[[ Records shown, beginning ]]
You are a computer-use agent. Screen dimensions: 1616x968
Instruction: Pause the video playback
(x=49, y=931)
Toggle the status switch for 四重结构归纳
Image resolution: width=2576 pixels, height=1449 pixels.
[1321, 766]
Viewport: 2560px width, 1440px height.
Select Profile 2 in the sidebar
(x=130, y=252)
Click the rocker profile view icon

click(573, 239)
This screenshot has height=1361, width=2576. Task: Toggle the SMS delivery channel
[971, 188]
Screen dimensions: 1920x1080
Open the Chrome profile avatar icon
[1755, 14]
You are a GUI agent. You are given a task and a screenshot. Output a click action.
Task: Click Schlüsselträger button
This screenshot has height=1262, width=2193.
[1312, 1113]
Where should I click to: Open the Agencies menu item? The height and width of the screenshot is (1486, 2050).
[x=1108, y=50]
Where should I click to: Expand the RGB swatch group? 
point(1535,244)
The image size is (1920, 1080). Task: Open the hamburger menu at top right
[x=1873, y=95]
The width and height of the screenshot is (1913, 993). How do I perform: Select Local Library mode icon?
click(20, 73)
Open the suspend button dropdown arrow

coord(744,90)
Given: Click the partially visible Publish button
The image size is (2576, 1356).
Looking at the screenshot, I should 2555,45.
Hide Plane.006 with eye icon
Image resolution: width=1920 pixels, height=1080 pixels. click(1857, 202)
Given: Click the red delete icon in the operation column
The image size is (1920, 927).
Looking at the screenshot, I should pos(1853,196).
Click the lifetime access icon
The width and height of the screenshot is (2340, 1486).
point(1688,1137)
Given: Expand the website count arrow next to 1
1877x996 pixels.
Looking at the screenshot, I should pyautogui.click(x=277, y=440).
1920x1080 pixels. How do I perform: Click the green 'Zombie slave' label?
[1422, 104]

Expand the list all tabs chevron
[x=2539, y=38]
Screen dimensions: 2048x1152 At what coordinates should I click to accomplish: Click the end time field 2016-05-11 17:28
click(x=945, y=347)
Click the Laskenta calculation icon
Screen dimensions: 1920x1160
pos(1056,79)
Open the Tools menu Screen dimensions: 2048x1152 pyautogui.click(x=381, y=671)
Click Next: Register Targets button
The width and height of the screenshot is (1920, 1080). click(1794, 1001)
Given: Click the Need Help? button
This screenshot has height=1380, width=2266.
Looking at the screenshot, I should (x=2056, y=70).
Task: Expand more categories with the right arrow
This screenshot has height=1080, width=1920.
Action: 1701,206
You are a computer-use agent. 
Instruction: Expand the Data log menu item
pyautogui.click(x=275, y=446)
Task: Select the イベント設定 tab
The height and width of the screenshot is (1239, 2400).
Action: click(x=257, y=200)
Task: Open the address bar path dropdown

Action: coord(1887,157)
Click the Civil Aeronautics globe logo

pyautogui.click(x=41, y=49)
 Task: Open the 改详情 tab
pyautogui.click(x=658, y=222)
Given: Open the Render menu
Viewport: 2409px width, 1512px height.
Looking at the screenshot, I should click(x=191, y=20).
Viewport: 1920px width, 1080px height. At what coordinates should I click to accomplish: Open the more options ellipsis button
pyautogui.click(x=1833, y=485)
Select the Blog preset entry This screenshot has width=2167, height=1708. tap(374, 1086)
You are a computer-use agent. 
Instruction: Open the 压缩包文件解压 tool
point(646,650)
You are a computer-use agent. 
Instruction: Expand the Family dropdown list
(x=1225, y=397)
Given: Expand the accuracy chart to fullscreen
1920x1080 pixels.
[[ Records shown, end ]]
▶ **Task brief**: All the records above need to be printed exactly.

▶ **Solution below**:
You are a computer-use agent. Screen dimensions: 1616x968
Instruction: Pause the video playback
(x=49, y=931)
Toggle the status switch for 四重结构归纳
Image resolution: width=2576 pixels, height=1449 pixels.
[1321, 766]
Viewport: 2560px width, 1440px height.
Select Profile 2 in the sidebar
(x=130, y=252)
Click the rocker profile view icon

click(573, 239)
This screenshot has height=1361, width=2576. Task: Toggle the SMS delivery channel
[971, 188]
Screen dimensions: 1920x1080
Open the Chrome profile avatar icon
[1755, 14]
You are a GUI agent. You are given a task and a screenshot. Output a click action.
Task: Click Schlüsselträger button
This screenshot has height=1262, width=2193.
[1312, 1113]
Where should I click to: Open the Agencies menu item? The height and width of the screenshot is (1486, 2050).
[x=1108, y=50]
Where should I click to: Expand the RGB swatch group? 
point(1535,244)
The image size is (1920, 1080). Task: Open the hamburger menu at top right
[x=1873, y=95]
The width and height of the screenshot is (1913, 993). How do I perform: Select Local Library mode icon?
click(20, 73)
Open the suspend button dropdown arrow

coord(744,90)
Given: Click the partially visible Publish button
The image size is (2576, 1356).
Looking at the screenshot, I should 2555,45.
Hide Plane.006 with eye icon
Image resolution: width=1920 pixels, height=1080 pixels. click(1857, 202)
Given: Click the red delete icon in the operation column
The image size is (1920, 927).
Looking at the screenshot, I should pos(1853,196).
Click the lifetime access icon
The width and height of the screenshot is (2340, 1486).
point(1688,1137)
Given: Expand the website count arrow next to 1
1877x996 pixels.
Looking at the screenshot, I should pyautogui.click(x=277, y=440).
1920x1080 pixels. How do I perform: Click the green 'Zombie slave' label?
[1422, 104]

Expand the list all tabs chevron
[x=2539, y=38]
Screen dimensions: 2048x1152 At what coordinates should I click to accomplish: Click the end time field 2016-05-11 17:28
click(x=945, y=347)
Click the Laskenta calculation icon
Screen dimensions: 1920x1160
pos(1056,79)
Open the Tools menu Screen dimensions: 2048x1152 pyautogui.click(x=381, y=671)
Click Next: Register Targets button
The width and height of the screenshot is (1920, 1080). click(1794, 1001)
Given: Click the Need Help? button
This screenshot has height=1380, width=2266.
Looking at the screenshot, I should (x=2056, y=70).
Task: Expand more categories with the right arrow
This screenshot has height=1080, width=1920.
Action: 1701,206
You are a computer-use agent. 
Instruction: Expand the Data log menu item
pyautogui.click(x=275, y=446)
Task: Select the イベント設定 tab
The height and width of the screenshot is (1239, 2400).
Action: click(x=257, y=200)
Task: Open the address bar path dropdown

Action: coord(1887,157)
Click the Civil Aeronautics globe logo

pyautogui.click(x=41, y=49)
 Task: Open the 改详情 tab
pyautogui.click(x=658, y=222)
Given: Open the Render menu
Viewport: 2409px width, 1512px height.
Looking at the screenshot, I should click(x=191, y=20).
Viewport: 1920px width, 1080px height. At what coordinates should I click to accomplish: Open the more options ellipsis button
pyautogui.click(x=1833, y=485)
Select the Blog preset entry This screenshot has width=2167, height=1708. tap(374, 1086)
You are a computer-use agent. 
Instruction: Open the 压缩包文件解压 tool
point(646,650)
You are a computer-use agent. 
Instruction: Expand the Family dropdown list
(x=1225, y=397)
Given: Expand the accuracy chart to fullscreen
1920x1080 pixels.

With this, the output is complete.